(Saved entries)

——

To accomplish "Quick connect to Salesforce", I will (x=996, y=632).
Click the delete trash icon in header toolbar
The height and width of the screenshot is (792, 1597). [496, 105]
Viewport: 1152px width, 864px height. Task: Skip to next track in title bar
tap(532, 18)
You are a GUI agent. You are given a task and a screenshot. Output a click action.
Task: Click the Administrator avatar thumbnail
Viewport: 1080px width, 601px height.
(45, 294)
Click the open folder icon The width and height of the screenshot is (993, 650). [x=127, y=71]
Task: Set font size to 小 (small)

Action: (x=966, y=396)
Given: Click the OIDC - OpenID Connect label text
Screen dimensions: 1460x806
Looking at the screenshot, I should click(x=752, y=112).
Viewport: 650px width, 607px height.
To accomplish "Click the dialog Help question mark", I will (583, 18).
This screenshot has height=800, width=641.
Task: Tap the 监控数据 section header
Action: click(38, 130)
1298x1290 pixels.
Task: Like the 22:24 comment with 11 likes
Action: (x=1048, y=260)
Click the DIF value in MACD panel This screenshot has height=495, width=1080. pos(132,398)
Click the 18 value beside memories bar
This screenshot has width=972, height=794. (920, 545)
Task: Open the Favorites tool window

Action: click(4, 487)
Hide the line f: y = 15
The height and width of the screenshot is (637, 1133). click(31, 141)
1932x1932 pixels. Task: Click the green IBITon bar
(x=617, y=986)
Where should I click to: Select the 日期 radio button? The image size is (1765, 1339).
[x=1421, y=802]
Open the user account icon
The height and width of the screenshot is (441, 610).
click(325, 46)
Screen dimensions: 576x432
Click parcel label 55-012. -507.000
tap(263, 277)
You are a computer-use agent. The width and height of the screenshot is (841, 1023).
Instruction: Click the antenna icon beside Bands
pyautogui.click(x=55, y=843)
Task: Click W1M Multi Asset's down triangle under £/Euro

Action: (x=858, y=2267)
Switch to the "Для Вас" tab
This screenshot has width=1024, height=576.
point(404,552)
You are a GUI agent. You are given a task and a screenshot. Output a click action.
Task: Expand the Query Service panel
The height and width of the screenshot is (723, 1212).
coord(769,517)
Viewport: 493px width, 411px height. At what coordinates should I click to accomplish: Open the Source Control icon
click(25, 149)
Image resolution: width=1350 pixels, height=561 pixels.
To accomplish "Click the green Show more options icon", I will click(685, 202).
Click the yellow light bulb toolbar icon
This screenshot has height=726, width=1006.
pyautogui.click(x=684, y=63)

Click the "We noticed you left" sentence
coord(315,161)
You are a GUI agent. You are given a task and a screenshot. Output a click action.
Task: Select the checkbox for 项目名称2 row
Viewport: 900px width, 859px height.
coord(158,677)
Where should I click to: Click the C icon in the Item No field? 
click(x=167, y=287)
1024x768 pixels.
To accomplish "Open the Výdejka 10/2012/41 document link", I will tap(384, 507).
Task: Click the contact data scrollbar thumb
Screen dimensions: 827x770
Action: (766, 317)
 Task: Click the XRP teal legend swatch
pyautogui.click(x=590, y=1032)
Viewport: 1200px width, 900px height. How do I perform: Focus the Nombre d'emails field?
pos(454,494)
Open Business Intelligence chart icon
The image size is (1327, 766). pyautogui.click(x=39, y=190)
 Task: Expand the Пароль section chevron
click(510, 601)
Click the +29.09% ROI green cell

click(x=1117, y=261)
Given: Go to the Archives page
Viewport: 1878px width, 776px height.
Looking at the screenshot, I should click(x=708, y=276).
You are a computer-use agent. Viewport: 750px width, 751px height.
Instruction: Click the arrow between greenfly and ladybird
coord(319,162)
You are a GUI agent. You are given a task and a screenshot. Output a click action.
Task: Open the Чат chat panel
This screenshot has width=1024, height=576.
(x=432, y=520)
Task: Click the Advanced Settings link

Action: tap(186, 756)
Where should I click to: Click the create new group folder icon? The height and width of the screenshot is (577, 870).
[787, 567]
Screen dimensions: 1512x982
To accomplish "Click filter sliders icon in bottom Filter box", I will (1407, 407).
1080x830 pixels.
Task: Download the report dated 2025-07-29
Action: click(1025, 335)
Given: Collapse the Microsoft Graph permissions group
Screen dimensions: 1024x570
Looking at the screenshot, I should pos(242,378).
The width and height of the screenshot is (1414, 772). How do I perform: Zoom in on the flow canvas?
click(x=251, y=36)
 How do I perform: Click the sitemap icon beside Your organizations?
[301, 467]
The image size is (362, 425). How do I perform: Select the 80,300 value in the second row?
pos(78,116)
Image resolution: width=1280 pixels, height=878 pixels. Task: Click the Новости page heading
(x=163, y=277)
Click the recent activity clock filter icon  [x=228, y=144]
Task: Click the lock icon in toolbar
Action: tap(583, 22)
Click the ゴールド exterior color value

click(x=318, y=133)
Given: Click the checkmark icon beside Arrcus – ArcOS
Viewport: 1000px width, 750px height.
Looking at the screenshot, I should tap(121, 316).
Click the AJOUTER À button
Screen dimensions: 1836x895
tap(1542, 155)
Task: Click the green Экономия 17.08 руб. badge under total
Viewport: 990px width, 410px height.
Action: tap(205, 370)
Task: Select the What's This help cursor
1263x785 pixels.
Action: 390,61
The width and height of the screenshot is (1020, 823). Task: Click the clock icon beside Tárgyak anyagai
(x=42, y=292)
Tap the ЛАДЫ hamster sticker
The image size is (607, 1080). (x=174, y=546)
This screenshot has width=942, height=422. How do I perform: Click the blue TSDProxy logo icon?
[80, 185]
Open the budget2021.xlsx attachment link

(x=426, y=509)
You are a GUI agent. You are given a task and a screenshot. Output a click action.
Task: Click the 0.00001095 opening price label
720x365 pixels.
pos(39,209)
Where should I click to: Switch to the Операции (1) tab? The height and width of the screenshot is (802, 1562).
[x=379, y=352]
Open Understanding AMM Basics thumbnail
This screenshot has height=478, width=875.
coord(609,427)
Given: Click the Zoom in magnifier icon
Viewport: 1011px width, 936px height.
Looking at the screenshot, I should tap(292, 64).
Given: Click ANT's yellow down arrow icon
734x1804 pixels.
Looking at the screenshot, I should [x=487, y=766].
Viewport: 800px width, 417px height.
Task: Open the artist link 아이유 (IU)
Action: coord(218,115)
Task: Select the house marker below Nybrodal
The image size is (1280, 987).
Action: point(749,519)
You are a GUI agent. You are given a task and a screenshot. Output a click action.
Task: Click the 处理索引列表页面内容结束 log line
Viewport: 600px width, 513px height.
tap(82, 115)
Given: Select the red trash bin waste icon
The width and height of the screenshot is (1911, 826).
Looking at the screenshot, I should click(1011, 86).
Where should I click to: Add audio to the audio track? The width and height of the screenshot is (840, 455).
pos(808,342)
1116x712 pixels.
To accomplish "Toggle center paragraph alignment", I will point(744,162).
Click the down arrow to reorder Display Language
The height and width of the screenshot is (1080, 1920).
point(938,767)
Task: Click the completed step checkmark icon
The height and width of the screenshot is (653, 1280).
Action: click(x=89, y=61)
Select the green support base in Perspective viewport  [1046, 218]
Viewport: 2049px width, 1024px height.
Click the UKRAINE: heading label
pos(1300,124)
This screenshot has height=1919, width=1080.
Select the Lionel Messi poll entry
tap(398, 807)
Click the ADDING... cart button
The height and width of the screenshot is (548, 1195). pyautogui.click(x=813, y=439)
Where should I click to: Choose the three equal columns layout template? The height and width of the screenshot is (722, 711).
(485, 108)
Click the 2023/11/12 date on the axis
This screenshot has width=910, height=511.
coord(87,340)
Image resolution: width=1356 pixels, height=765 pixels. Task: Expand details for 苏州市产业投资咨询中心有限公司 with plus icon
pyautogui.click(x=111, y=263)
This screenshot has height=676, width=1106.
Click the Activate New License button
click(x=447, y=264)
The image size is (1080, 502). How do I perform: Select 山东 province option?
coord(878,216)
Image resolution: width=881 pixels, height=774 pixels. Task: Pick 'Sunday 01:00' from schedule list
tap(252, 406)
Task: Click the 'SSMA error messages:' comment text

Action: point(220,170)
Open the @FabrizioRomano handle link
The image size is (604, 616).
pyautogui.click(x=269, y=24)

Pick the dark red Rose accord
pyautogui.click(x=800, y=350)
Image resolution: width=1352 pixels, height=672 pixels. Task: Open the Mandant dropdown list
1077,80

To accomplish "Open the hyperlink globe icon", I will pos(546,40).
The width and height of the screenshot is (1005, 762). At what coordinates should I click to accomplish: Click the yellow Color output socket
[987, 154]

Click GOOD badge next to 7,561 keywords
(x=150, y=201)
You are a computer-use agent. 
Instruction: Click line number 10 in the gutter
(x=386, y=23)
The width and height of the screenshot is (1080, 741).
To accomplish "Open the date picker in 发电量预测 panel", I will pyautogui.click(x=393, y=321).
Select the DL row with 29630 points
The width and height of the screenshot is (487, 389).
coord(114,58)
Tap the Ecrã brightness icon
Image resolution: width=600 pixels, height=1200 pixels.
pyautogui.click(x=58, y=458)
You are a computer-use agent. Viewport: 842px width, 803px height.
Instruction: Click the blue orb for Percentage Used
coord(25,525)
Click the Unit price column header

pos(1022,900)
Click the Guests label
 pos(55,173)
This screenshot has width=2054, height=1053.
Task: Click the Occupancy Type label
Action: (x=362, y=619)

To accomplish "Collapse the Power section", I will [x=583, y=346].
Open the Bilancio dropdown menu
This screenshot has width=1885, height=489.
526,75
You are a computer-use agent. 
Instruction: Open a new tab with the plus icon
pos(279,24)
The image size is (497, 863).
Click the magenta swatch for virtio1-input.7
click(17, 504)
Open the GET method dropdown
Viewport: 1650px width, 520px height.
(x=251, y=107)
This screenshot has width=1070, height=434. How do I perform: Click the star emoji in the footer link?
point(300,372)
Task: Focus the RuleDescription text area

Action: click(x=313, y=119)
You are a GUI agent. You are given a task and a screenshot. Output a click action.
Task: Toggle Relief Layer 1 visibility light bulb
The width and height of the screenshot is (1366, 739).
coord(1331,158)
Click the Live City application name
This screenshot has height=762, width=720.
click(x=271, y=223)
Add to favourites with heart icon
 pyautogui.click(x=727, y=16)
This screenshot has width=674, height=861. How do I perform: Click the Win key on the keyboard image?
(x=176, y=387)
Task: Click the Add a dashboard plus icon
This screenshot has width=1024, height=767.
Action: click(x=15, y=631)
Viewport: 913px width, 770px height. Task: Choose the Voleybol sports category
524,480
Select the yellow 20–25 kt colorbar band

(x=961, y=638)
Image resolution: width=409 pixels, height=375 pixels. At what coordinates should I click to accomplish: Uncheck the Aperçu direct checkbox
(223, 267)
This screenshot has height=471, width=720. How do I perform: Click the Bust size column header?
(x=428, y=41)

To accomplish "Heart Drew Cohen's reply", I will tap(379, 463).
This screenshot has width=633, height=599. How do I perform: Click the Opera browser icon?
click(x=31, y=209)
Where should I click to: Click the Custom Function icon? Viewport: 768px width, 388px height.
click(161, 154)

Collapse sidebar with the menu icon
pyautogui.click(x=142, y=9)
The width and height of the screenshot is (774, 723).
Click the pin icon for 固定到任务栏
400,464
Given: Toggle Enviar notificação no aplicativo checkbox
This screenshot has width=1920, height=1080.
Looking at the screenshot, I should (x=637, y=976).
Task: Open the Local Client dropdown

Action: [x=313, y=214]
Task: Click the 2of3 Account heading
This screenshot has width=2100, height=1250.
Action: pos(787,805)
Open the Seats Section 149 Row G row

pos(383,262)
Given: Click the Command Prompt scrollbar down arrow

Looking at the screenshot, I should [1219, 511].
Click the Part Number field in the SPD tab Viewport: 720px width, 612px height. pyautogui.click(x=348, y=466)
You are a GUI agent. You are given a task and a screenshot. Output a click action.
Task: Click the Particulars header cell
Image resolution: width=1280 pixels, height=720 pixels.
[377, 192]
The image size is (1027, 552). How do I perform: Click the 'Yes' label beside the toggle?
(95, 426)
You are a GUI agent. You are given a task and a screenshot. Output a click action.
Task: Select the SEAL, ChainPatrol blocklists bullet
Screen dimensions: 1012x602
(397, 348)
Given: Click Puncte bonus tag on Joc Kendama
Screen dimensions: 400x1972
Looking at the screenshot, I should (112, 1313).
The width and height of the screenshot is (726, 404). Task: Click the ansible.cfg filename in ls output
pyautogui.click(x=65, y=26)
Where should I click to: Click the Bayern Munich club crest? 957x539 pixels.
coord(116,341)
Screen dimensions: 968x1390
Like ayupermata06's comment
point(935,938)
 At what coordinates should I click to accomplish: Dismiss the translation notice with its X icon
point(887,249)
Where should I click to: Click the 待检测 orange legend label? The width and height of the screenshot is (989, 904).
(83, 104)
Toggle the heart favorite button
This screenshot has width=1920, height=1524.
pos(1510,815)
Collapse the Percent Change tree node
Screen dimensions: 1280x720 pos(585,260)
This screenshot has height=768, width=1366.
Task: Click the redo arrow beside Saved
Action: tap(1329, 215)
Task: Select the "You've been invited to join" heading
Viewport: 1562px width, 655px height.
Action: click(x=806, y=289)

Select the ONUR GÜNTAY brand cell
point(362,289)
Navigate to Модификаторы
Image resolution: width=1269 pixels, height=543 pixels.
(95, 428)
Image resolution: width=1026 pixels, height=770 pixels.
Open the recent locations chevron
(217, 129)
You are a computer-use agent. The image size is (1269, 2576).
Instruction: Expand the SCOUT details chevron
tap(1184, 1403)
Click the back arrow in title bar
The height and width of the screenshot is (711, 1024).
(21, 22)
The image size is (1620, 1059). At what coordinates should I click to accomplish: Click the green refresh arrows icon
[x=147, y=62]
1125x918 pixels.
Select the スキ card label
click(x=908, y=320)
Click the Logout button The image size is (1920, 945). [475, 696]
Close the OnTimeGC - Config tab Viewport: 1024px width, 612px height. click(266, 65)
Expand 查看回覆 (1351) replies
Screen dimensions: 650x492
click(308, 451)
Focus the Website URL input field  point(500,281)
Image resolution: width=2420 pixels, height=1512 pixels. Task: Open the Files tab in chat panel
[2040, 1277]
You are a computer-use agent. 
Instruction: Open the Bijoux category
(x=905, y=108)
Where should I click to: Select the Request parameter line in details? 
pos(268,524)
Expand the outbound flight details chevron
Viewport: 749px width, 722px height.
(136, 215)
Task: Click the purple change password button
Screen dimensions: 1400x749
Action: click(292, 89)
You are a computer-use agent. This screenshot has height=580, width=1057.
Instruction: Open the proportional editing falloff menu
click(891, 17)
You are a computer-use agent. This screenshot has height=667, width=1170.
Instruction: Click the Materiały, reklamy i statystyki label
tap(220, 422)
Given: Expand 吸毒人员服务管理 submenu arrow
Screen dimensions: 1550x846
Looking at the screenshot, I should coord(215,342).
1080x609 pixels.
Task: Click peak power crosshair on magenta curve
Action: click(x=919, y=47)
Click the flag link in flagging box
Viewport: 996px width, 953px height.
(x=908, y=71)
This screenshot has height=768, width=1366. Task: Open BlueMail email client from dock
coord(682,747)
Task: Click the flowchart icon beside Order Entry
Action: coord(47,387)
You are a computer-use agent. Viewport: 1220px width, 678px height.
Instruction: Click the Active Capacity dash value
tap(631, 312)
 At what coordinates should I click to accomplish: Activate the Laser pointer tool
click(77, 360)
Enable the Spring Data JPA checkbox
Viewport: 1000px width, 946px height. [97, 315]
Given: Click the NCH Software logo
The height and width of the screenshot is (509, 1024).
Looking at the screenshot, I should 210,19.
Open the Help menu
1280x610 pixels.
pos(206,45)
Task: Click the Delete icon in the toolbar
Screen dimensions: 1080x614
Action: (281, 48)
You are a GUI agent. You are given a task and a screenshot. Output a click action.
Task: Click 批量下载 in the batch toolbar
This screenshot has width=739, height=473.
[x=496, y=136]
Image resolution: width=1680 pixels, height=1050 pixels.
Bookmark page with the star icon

——

When you reach the line holding "Select the ONUR GÜNTAY brand cell" in the records above, begin reproducing exactly, stop after the line holding "You are a computer-use agent. The image", and output nothing else.

### Task output
Select the ONUR GÜNTAY brand cell
point(362,289)
Navigate to Модификаторы
Image resolution: width=1269 pixels, height=543 pixels.
(95, 428)
Image resolution: width=1026 pixels, height=770 pixels.
Open the recent locations chevron
(217, 129)
You are a computer-use agent. The image size is (1269, 2576).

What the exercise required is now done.